The task: Extract from the entries below, exactly as given, only the lines from the line containing "Instruction: Go to Next page link" to the line containing "The width and height of the screenshot is (768, 400).", both lines included.

━━━━━━━━━━━━━━━━━━━━━━━━━━━━━━

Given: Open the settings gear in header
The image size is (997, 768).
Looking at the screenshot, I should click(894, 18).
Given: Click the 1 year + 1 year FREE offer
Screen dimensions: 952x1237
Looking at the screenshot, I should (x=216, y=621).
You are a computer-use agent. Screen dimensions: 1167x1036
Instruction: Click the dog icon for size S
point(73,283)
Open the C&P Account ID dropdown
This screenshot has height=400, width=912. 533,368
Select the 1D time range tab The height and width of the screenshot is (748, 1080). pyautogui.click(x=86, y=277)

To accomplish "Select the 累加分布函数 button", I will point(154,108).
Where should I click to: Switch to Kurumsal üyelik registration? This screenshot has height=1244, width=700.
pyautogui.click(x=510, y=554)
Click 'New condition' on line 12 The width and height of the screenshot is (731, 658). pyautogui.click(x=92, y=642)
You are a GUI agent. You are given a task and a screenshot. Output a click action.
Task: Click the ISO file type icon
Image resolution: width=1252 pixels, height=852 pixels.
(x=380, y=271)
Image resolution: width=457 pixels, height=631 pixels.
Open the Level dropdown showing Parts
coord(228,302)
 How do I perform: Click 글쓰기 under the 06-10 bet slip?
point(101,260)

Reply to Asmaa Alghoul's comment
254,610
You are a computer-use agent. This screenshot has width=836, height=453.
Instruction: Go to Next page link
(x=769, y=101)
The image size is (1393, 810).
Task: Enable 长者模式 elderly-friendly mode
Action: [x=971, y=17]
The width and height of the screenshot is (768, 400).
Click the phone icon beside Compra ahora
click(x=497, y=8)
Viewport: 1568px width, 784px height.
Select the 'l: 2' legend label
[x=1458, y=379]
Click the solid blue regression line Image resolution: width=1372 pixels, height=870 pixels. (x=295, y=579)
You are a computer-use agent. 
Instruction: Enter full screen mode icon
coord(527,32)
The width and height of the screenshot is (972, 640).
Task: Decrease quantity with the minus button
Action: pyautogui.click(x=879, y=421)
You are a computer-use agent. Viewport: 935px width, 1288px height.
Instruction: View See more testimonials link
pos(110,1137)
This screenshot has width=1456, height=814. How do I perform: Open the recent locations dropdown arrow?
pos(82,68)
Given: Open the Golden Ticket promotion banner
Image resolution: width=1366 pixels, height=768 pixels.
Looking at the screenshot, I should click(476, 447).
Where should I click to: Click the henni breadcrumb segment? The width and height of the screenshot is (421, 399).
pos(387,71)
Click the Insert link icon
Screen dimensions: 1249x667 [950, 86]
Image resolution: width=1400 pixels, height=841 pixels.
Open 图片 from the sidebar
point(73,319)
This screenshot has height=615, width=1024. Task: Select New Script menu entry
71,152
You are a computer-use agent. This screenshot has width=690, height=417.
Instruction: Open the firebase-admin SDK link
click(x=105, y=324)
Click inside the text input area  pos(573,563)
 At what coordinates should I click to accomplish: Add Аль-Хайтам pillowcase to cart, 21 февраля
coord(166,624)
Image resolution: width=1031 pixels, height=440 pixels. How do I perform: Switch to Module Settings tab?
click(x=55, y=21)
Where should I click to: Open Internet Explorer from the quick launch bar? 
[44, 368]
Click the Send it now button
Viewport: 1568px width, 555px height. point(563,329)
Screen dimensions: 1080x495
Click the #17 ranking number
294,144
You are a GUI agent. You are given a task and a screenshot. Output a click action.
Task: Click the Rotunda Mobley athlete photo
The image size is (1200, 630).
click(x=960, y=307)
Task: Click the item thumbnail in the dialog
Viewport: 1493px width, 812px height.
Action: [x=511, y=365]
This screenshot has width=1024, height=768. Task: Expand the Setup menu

━━━━━━━━━━━━━━━━━━━━━━━━━━━━━━

Reply to the task:
Instruction: Go to Next page link
(x=769, y=101)
The image size is (1393, 810).
Task: Enable 长者模式 elderly-friendly mode
Action: [x=971, y=17]
The width and height of the screenshot is (768, 400).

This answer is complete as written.